Casualties and losses
- Unknown: Unknown

= Khakha–Bomba Rebellion (1843–1844) =

1844 uprising in Hazara and the Kashmir borderlands against Sikh rule

The Khakha-Bomba Rebellion (1843–1844) was a major uprising against Sikh rule that began in Hazara and spread toward Muzaffarabad on the Kashmir frontier, before entering the north-western Kashmir Valley (Baramulla and Sopore). The rising occurred amid violent factional politics at Lahore after a succession of assassinations and was described in several accounts as taking on the character of a religious war against Sikh authority.

==Background==
In the early 1840s the Sikh Empire experienced acute political instability. A compromise involving the Sandhawalia chiefs and leading court figures broke down, followed by a sequence of assassinations between 1842 and 1844. This violence enabled Hira Singh, Son of Dhian Singh, to assume effective control of government in the name of the minor Maharaja Duleep Singh, but factional rivalries intensified, particularly with the vassal Jammu ruler Gulab Singh and his allies.
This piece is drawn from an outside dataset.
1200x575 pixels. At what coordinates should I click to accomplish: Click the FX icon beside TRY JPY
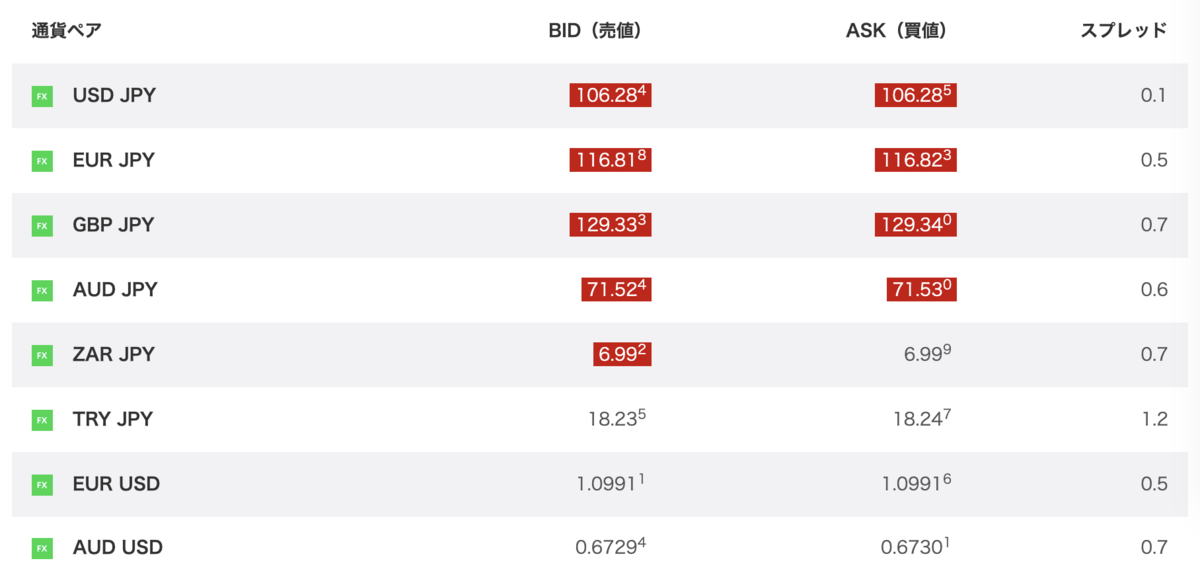[x=42, y=420]
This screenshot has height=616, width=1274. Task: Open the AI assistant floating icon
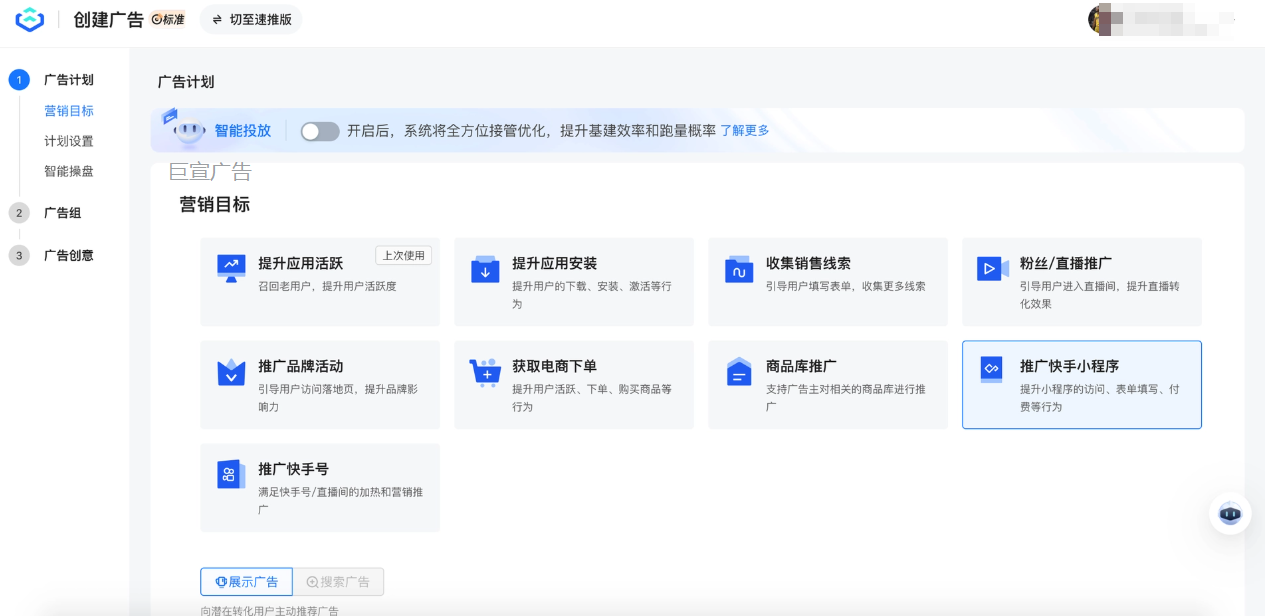coord(1229,513)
Kashmir was governed by Shaikh Ghulam Muhy-ud-Din after 1841, with responsibilities extending to frontier security and the management of garrisons in the hill tracts west of the Valley. The Hazara–Kaghan–Muzaffarabad region contained chiefs and religious networks that had previously supported anti-Sikh mobilisation in the north-west. In this context, local unrest could rapidly expand into a broader frontier revolt when Lahore's authority appeared weakened.

== Prelude ==
===Zabardast Khan's Revolt of 1837-1838===
In 1837–1838, during the governorship of Col. Mihan Singh, Zabardast Khan declared independence and, for a time, Sikh control over the district was seriously undermined. He was assisted by Sultan Najaf Khan of Kahori, and the movement advanced toward Baramulla before being checked near Uri, where Sikh forces regained the initiative and Zabardast Khan's only son was killed in the fighting. The subsequent crackdown included the taking of hostages, including Zabardast Khan's grandson Rehmatullah, who later died in prison during the governorship of Shaikh Ghulam Muhy-ud-Din and Rehmatullah's widow was later married by Shaikh Imam-ud-Din.

===Revolt of 1844===
Despite this earlier confrontation, Zabardast Khan is described as having remained broadly loyal to Sikh authority until the murder of Maharaja Sher Singh in 1843, after which conditions in the frontier hill tracts deteriorated rapidly. Muzaffarabad was an early disturbed spot in 1844. Raja Zabardast Khan was reported to have revolted again against the Sikh Empire and to have been defeated and arrested by the Kashmir governor toward the end of May 1844. He was then called upon to pay a fine of one lakh of rupees; on declaring inability to pay, he resigned his rights to the territory in return for a jagir of ten thousand rupees a year.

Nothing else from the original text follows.